User Account (authenticated)
├── Dashboard
├── Profile
├── Orders
│ └── Order Details
└── Settings

Data Flow Diagrams (DFD)

Purpose: Show how data moves through your system

DFD Elements:

  • External Entities: Users, external systems (squares)
  • Processes: Data transformations (circles/bubbles)
  • Data Stores: Databases, files (parallel lines)
  • Data Flows: Movement of data (arrows)

Example: Online Order Processing

[Customer] ──order details──→ (1.0 Process Order)

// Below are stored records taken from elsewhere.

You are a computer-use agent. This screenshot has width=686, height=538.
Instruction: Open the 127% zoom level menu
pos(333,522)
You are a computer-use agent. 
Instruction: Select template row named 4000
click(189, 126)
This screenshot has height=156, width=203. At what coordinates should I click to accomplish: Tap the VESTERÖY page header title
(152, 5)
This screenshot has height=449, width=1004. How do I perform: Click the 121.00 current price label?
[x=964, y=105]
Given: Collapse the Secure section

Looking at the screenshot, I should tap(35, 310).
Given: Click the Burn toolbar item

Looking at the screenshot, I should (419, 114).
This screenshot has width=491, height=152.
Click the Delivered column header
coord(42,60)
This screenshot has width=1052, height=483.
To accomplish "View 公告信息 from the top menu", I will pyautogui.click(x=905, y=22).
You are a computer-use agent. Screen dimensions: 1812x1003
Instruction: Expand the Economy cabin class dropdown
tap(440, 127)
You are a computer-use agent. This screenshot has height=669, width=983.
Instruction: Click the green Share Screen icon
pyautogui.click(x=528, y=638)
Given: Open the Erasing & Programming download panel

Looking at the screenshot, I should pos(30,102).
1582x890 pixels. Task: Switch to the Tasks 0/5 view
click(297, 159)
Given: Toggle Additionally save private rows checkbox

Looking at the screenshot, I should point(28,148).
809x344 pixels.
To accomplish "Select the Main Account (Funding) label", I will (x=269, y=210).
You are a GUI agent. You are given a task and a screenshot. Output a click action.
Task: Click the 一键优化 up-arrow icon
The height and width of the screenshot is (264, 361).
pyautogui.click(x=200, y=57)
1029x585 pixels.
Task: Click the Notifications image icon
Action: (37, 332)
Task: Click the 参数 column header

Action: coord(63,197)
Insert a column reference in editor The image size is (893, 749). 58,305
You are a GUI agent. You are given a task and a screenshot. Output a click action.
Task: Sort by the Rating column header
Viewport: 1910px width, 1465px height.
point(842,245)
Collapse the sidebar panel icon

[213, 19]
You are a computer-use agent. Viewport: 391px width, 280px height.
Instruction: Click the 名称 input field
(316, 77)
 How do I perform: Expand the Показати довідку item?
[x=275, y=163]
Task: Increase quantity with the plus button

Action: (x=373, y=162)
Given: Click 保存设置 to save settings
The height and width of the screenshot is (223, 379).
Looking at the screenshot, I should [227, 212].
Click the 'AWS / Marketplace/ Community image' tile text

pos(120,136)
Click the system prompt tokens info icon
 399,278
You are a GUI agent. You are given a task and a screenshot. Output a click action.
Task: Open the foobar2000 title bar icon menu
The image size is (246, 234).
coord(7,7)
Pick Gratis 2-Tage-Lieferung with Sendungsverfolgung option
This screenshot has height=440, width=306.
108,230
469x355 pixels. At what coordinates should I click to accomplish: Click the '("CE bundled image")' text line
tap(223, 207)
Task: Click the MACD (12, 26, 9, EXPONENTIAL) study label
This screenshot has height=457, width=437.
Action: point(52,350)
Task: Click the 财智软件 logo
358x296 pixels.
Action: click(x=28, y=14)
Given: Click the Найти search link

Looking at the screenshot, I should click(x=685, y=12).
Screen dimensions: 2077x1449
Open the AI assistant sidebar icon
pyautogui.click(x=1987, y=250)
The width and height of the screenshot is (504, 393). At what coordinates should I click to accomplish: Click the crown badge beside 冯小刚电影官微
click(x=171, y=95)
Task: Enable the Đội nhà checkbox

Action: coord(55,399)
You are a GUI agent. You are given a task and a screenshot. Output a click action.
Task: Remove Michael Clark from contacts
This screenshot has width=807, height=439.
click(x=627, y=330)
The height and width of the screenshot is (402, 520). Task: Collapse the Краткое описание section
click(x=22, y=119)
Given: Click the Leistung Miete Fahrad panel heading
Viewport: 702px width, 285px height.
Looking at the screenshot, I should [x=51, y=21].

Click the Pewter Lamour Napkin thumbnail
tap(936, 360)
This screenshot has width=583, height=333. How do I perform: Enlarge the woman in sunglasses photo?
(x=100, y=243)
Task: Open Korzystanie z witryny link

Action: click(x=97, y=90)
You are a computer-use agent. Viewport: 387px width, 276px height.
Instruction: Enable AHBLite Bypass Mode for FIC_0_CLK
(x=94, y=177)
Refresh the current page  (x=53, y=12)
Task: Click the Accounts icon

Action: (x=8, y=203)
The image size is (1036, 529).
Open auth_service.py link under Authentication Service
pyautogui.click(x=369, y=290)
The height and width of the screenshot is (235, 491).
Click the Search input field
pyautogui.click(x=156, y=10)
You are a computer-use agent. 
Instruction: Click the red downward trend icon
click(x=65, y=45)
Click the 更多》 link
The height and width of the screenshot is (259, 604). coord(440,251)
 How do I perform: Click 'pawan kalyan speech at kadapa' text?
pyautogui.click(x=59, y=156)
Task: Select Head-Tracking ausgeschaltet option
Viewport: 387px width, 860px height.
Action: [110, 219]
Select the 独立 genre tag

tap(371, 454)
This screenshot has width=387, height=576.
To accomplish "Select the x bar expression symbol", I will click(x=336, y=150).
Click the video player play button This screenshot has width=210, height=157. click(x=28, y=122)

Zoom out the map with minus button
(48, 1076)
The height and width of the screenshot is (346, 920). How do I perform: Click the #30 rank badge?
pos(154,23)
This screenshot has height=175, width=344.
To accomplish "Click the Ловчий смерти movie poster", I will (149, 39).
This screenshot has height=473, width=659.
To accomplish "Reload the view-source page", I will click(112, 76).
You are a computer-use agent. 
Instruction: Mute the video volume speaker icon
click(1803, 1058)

├──store order──→ ==Orders DB==

├──payment info──→ (2.0 Process Payment)
│ │
│ └──→ [Payment Gateway]

└──confirmation──→ (3.0 Send Email)

└──email──→ [Customer]

Task 2: Complete Your Diagram Set

Objective:

Create comprehensive diagram documentation for your dissertation

Activity Steps:

  1. Review diagrams created in Task 1
  2. Create wireframes for 3-5 key screens/views
  3. Draw a site map or navigation diagram
  4. Create a use case diagram showing user interactions
  5. Draw at least one more detailed diagram (sequence, activity, or DFD)
  6. Ensure all diagrams follow consistent styling
  7. Add captions and explanations to each diagram
  8. Export all diagrams in high quality
  9. Organize in a "diagrams" folder in your project
  10. Create a diagrams.md file listing all diagrams with descriptions

Deliverable:

Complete set of professional diagrams ready for your dissertation report

Time:

40 minutes

Using Diagrams During Development

Diagrams as Living Documents:

  • Reference diagrams while coding
  • Update diagrams when architecture changes
  • Use diagrams to explain code to supervisor
  • Share diagrams in GitHub wiki or docs folder

Diagram-Driven Development:

  1. Plan: Create diagrams before coding
  2. Build: Implement based on diagrams
  3. Refine: Update diagrams as you learn
  4. Document: Final diagrams match implementation
Pro Tip: Keep diagram source files in your Git repository under docs/diagrams/

Avoiding Common Mistakes

❌ Too Complex:

  • Diagram shows every single detail
  • Unreadable due to clutter
  • Fix: Create multiple focused diagrams instead

❌ Too Simple:

  • Diagram lacks meaningful information
  • Doesn't add value to understanding
  • Fix: Add appropriate level of detail

❌ Inconsistent Notation:

  • Different styles across diagrams
  • Custom notation without explanation
  • Fix: Follow UML/standard conventions

❌ Outdated Diagrams:

  • Diagrams don't match actual implementation
  • Created once, never updated
  • Fix: Update diagrams during development

Key Takeaways

Remember:

  • Different diagram types serve different purposes
  • UML for software structure and behavior
  • ERD for database design
  • Wireframes for UI planning
  • Architecture diagrams for system overview
  • Choose appropriate tools (Draw.io, Lucidchart, Figma)
  • Keep diagrams updated as your project evolves
  • Professional diagrams demonstrate systematic development

🎯 This Week's Goals

Complete by end of week:

  • System architecture diagram
  • Database ERD or class diagram
  • 3-5 wireframes for main screens
  • At least 2 behavior diagrams (sequence/activity/use case)
  • All diagrams organized and documented
  • Regular development work continues!

Remember: Diagrams are tools to help YOU think clearly and communicate effectively. They should make your dissertation stronger!